Shiels and her colleagues found that 2.88 million deaths occurred in the U.S. between March and December of 2020, of which an estimated 477,200 were excess deaths. Of these excess deaths in 2020, 74% were attributed to COVID-19.
All-cause mortality increased for all groups in 2020, but so did existing disparities. For example, the authors note, in 2019 age-standardized deaths per 100,000 were already 26% higher among Black males as compared with white males. In 2020, that rate was 45% higher among Black males.
For non-COVID-19 deaths specifically, age-standardized mortality was nine times higher among Black males in 2020, as compared with white males.
Overall, rates of excess death in Black, AI/AN, and Latino males and females were more than twice those in white and Asian males and females in 2020, the study found.
“Any doubts that structural racism is deadly should be swiftly erased by reading this article,” said Dr. Carol Horowitz, a professor of population health, and of medicine, and director of the Institute for Health Equity Research at the Icahn School of Medicine at Mount Sinai in New York City.

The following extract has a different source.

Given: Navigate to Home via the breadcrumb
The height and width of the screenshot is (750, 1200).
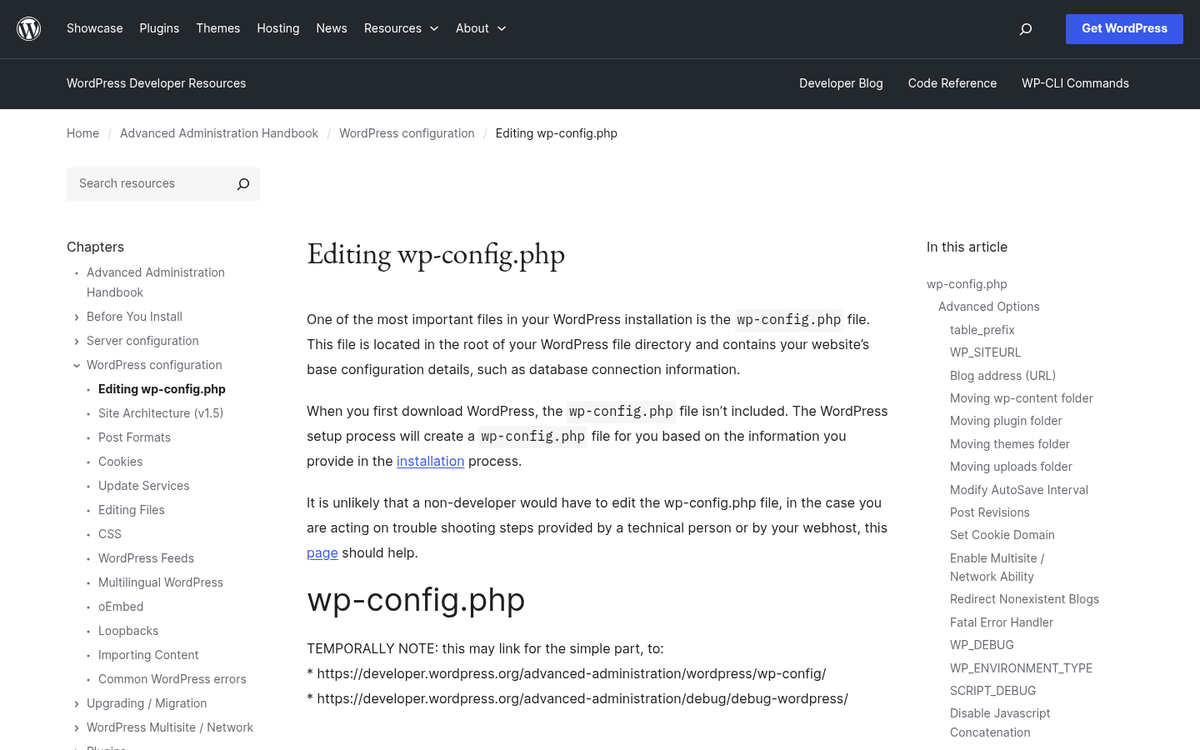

“The decades it took to begin to narrow the mortality gap between whites and Blacks were swiftly erased in one single year,” Dr. Horowitz said in an email. “Why? COVID disproportionately killed those with the least ability to withstand the disease – folks with low incomes, who must leave home to work, who live in more crowded housing, and whose earned skepticism of healthcare was compounded by propaganda fueling doubts about taking measures proven to prevent COVID deaths.”
“This article shows that this racial and ethnic carnage did not stop with the virus itself,” Dr. Horowitz said. “Non-white people began to die in excess rates from the same chronic diseases, like diabetes and heart disease, that put them at greater risk of dying from COVID. Systems and policy choices – not individual behaviors – created the problems that lead to these inequitable death rates. These research findings are a direct challenge for us to shore up our physical and social infrastructures to both prevent future waves of death and to serve the communities financially, socially and emotionally devastated by this unfathomable loss.”
While the finding that COVID-19 hit minorities harder than white people is not new, “the study adds a little precision to those estimates,” said Dr. Peter Muennig, a professor of health policy and management at Columbia University’s Mailman School of Public Health in New York City. “We knew for example that Black neighborhoods experienced more than twice as many deaths than white neighborhoods. But this paper makes a more concrete comparison.”
Minorities tend to dwell in smaller living spaces with multiple generations in a single home and that stresses associated with poverty cause people to age prematurely, Dr. Muennig said. Those types of things make minorities more susceptible to COVID-19, he added.